News | Personalrat
26.07.2016

Studie über junge Frauen heute

Was wollen junge Frauen im Alter zwischen 18 und 40 Jahren im Beruf, in der Familie und im Leben? Hierzu liegt eine interessante Studie vor, in der diese Frage jedoch nicht abschließend beantwortet wird. Als Personalrat sollten Sie aber neue Erkenntnisse aufgreifen, um in Ihrer eigenen „Arbeitszeitpolitik“ wichtige und zeitgemäße Bausteine zu entwickeln. Sie können diese Studie „Was junge Frauen wollen“ nachlesen unter: www.fes.de/de/studie-was-junge-frauen-wollen/

Junge Frauen© Artikelnummer: 122432107 /​​​​ Ingram Publishing /​​​​​​​​​​ Thinkstock

Was sind die Vorstellungen der jungen Frauen zwischen 18 und 40 Jahren? Mit dieser Frage befasst sich eine von der Friedrich-Ebert-Stiftung (FES) veranlasste Studie. Man geht davon aus, dass sich für Frauen die gesellschaftlichen Normen und Institutionen verändert haben und sie folglich wesentlich größere Freiheitsspielräume in ihrer Lebensgestaltung haben. 73 Prozent der Frauen im erwerbsfähigen Alter gehen in Deutschland einer Berufstätigkeit nach – allerdings häufig in Teilzeit.

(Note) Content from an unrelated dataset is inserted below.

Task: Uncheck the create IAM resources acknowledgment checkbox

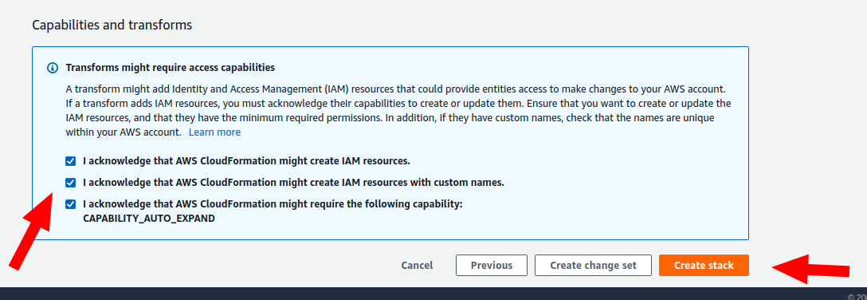Action: pos(70,161)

Noch immer aber lässt sich beobachten: Sobald Kinder ins Spiel kommen, setzt häufig eine Retraditionalisierung der Geschlechterrollen ein. Frauen übernehmen auch noch 2016 in Deutschland den weitaus größten Teil der Sorgearbeit – sowohl was Kinder betrifft als auch pflegegebedürftige Angehörige und alte Menschen. Es sind vor allem Frauen, die nach den Elterngeldmonaten ihre Arbeitszeit reduzieren, und aus dieser Arbeitszeitverkürzung resultiert für viele ein dauerhafter Teilausstieg aus dem Beruf.

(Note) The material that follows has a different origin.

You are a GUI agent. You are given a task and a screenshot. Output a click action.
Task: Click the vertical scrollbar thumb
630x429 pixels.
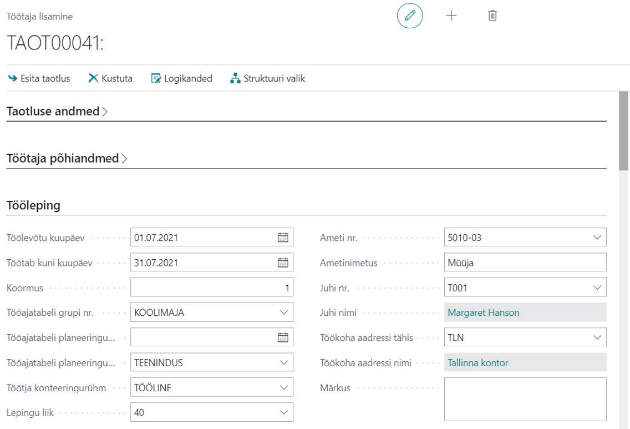[x=623, y=130]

Junge Frauen wollen mehr Erwerbstätigkeit

Das Vorwort der Studie verweist auf verschiedene andere Studien, die sich mit der Arbeitszeit von Frauen (und Männern) in Deutschland befassen. Danach werde deutlich, dass viele Frauen ihre Erwerbstätigkeit erhöhen möchten. Männer hingegen arbeiten fast immer in Vollzeit (plus Überstunden) und wollen ihre Arbeitszeit häufig reduzieren. Im Grunde zeigen die Daten also ein großes Potenzial für eine egalitäre und partnerschaftlichere Aufteilung von Erwerbs- und Sorgearbeit. Zahlreiche Frauen zwischen 18 und 40 Jahren aus allen sozialen Schichten und Milieus wurden interviewt. Auch das Bundesministerium für Familie, Senioren, Frauen und Jugend war beteiligt.

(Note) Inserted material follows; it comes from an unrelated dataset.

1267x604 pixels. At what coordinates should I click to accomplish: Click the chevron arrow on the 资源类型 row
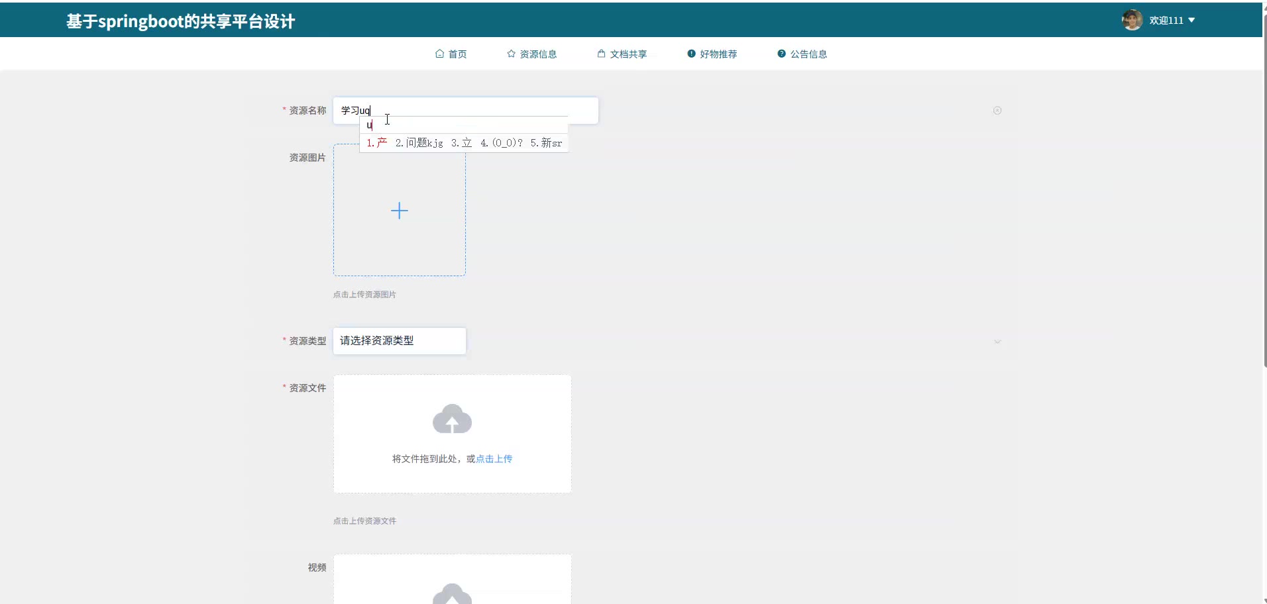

Risiko für berufliche und finanzielle Nachteile

Nach den Ergebnissen der Studie ist die Gleichstellung in der Berufswelt ein beherrschendes Thema. Viele junge Frauen befürchten mit Blick auf das Kinderkriegen einen gravierenden Einschnitt in ihrem Leben und ziehen dabei eine deutliche Verbindung zur fehlenden Lohngerechtigkeit zwischen den Geschlechtern. Sie beobachten in ihrem Umfeld, welche Auswirkungen Kinder auf das Leben von Freundinnen haben und sie sehen klar das Risiko in finanzielle Abhängigkeit zu geraten und befürchten berufliche Nachteile.

Eine partnerschaftlichere Aufteilung von Erwerbs- und Sorgearbeit zwischen Frauen und Männern scheint der zentrale Ansatzpunkt zu sein.

Die Studie zeigt außerdem: Junge Frauen ab 30 Jahren favorisieren mehrheitlich eine Arbeitszeit zwischen 30 und 35 Wochenstunden.